### [Source data]

#####

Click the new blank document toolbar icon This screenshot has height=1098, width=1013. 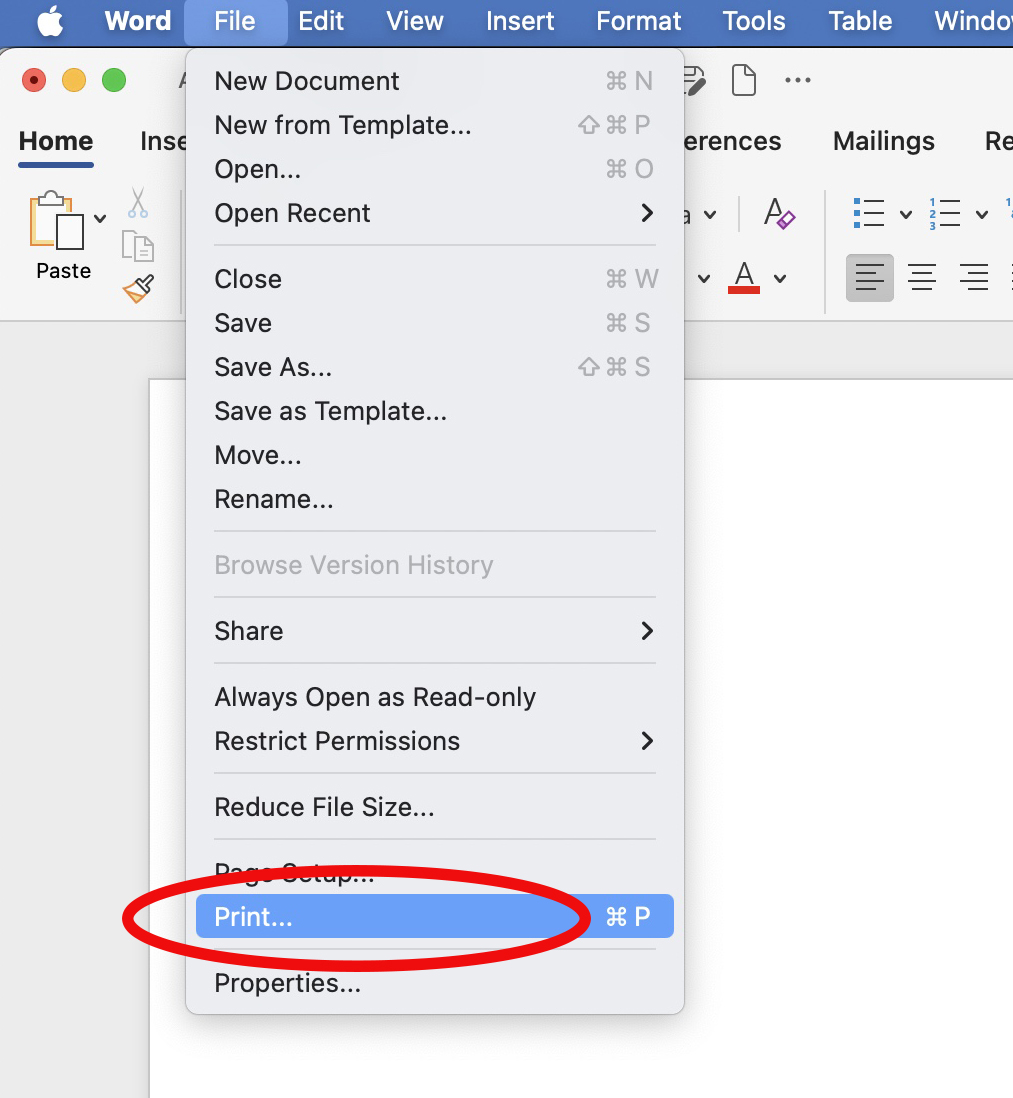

#####

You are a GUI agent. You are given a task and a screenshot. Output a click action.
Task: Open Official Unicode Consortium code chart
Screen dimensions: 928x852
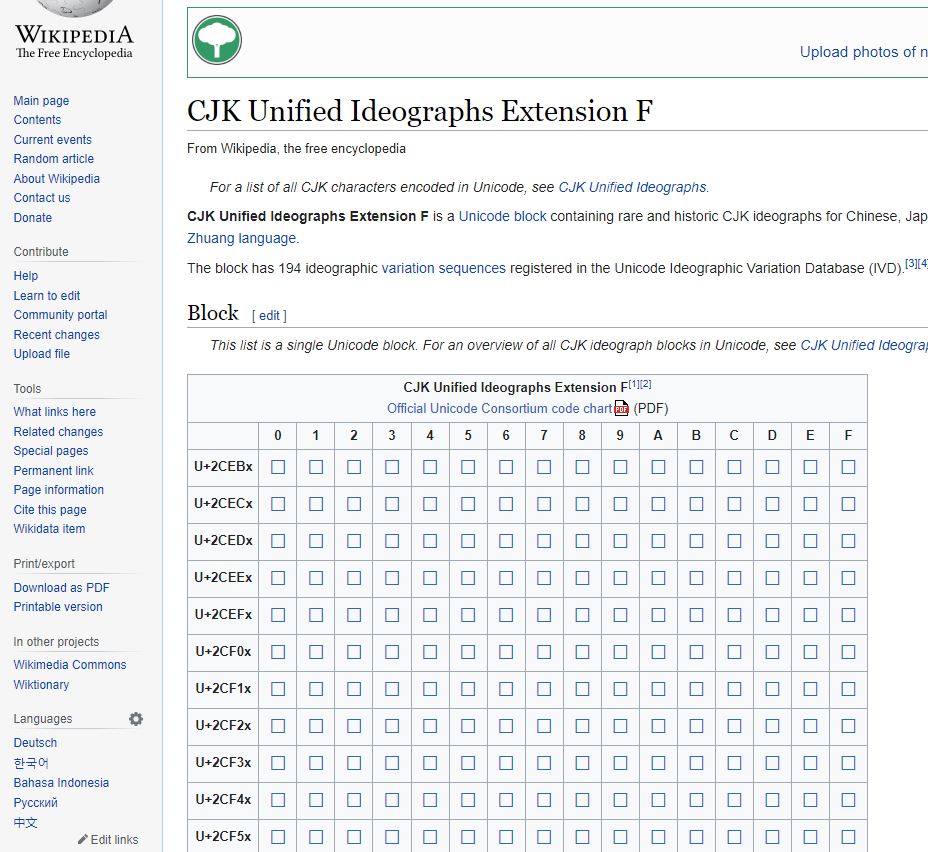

#####

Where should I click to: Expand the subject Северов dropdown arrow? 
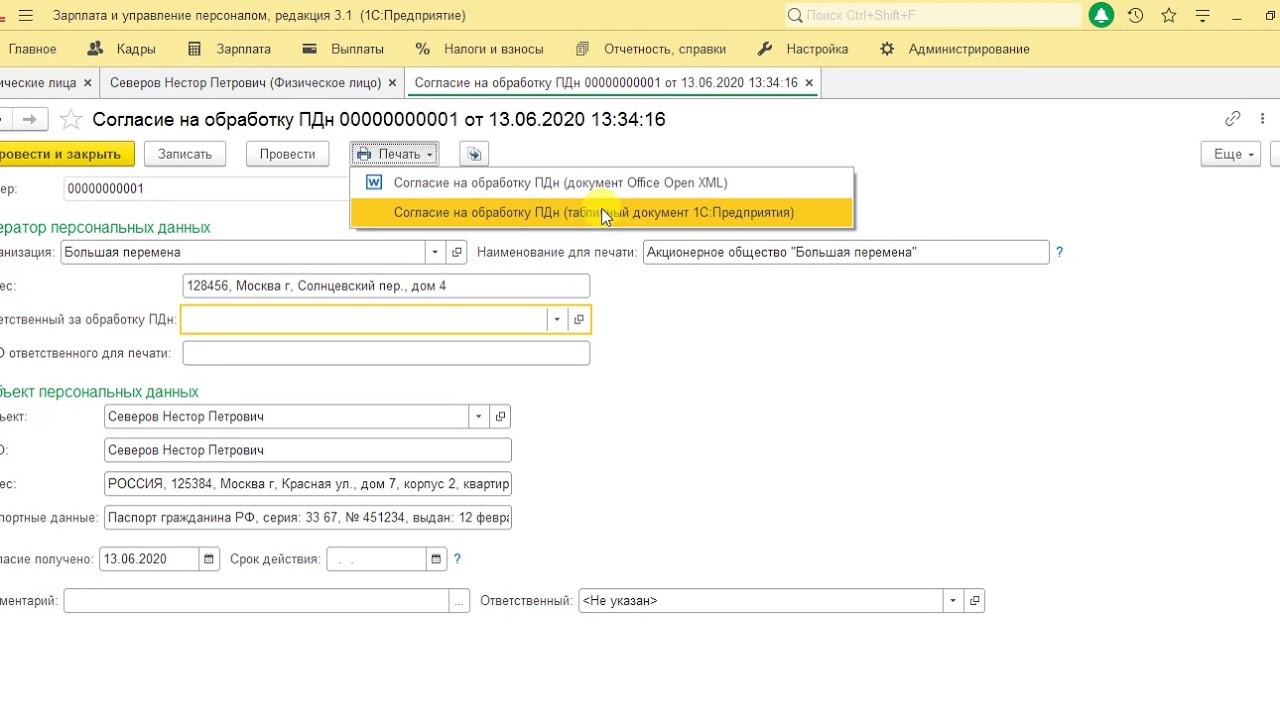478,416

#####

### [Instructions to follow]
Look above for the line with "You are a GUI" and the line with "Screen dimensions: 928x852"; transcribe both and all lines in between, exactly, and nothing else.

### [Exercise answer]
You are a GUI agent. You are given a task and a screenshot. Output a click action.
Task: Open Official Unicode Consortium code chart
Screen dimensions: 928x852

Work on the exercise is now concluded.